> Screenshot and document pointing data:
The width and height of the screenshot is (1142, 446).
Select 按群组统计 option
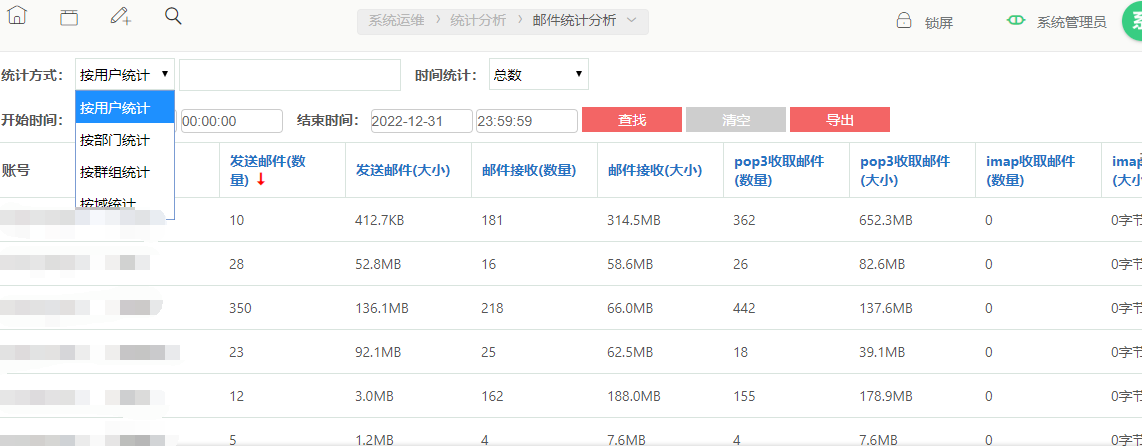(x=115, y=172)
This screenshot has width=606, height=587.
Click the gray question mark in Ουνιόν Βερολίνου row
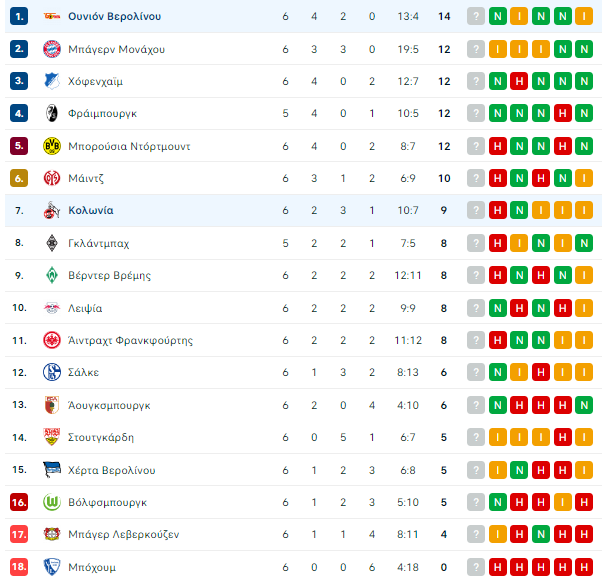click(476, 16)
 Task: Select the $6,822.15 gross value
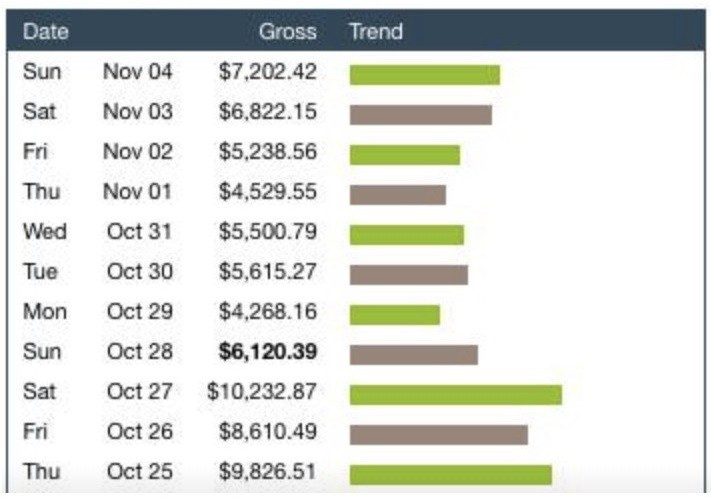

> Exercise brief: Reproduce the data above with every occurrence of "screenshot" replaced by "capture", keeping all other text unchanged and omitting the pictures.

> Output of the task:
The width and height of the capture is (1142, 446).
Select 按群组统计 option
(x=115, y=172)
This capture has width=606, height=587.
Click the gray question mark in Ουνιόν Βερολίνου row
click(476, 16)
 Task: Select the $6,822.15 gross value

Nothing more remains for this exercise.